Try it |
Repeat these records exactly, pictures excluded.

/---

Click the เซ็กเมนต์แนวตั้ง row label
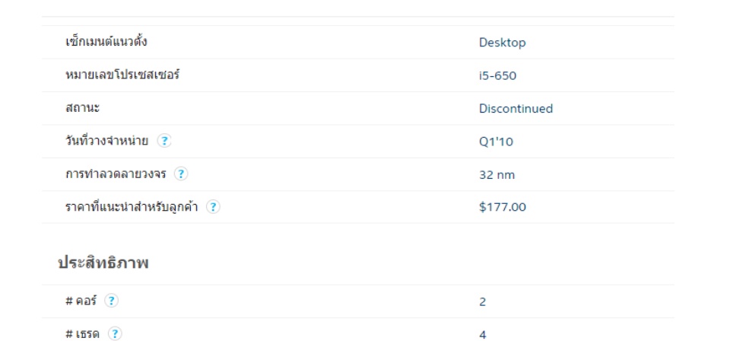(x=106, y=41)
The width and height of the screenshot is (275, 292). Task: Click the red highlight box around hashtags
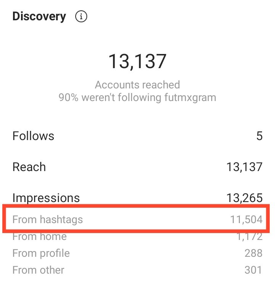(136, 219)
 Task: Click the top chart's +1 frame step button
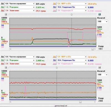coord(100,14)
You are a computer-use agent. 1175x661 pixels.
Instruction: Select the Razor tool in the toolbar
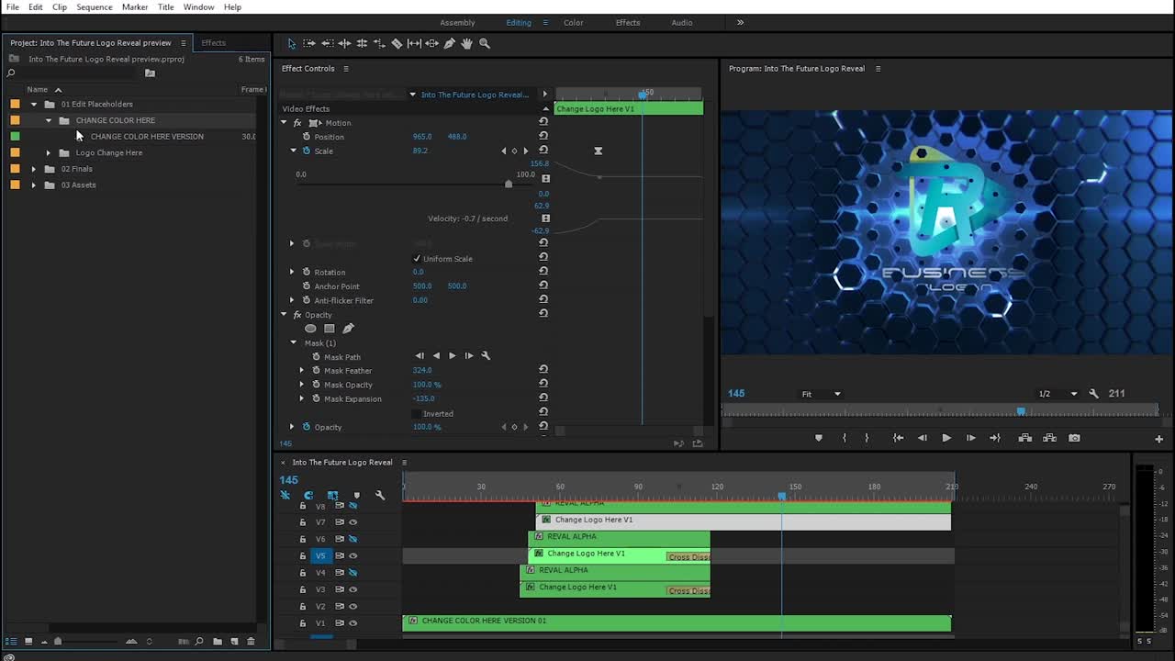coord(397,43)
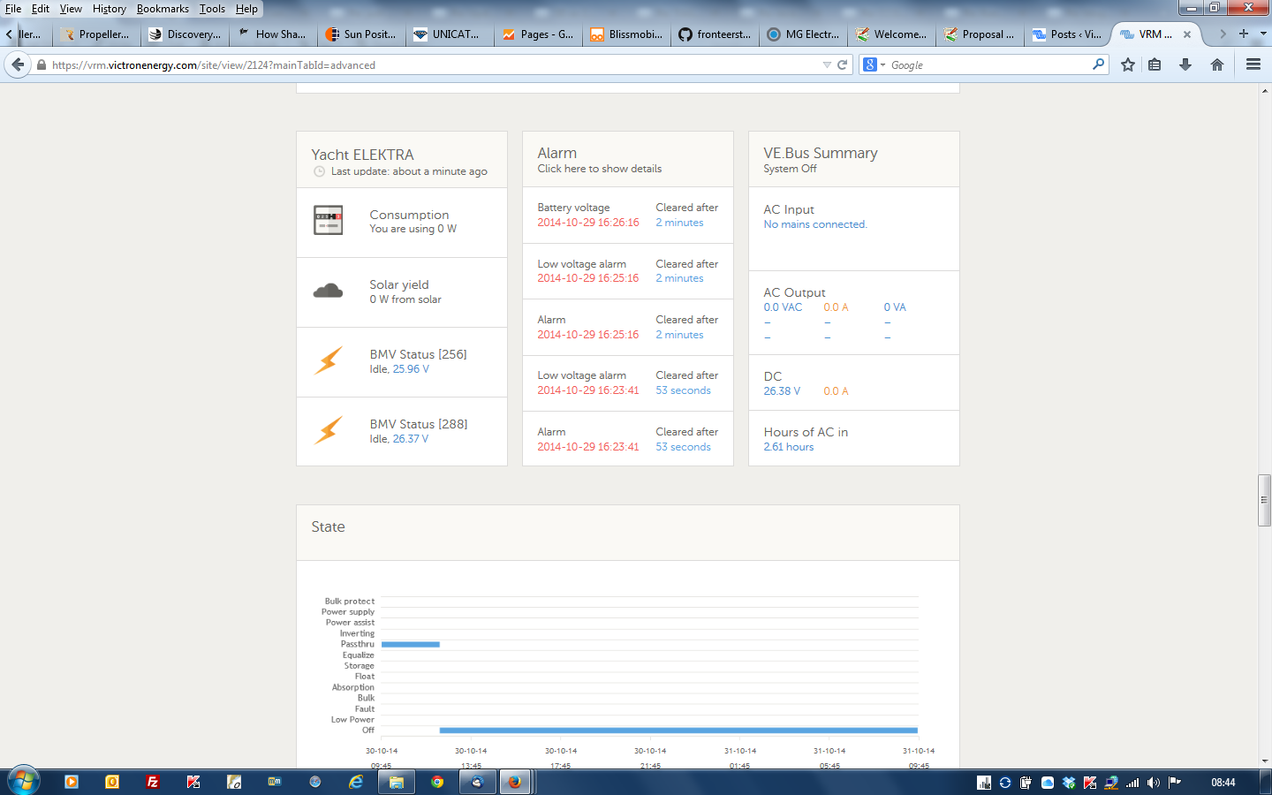Open the Bookmarks menu

(x=163, y=9)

\---

Solved problem |
Click the เซ็กเมนต์แนวตั้ง row label
(x=106, y=41)
The width and height of the screenshot is (275, 292). Task: Click the red highlight box around hashtags
(136, 219)
 Task: Click the top chart's +1 frame step button
coord(100,14)
You are a computer-use agent. 1175x661 pixels.
Instruction: Select the Razor tool in the toolbar
coord(397,43)
Open the Bookmarks menu

(x=163, y=9)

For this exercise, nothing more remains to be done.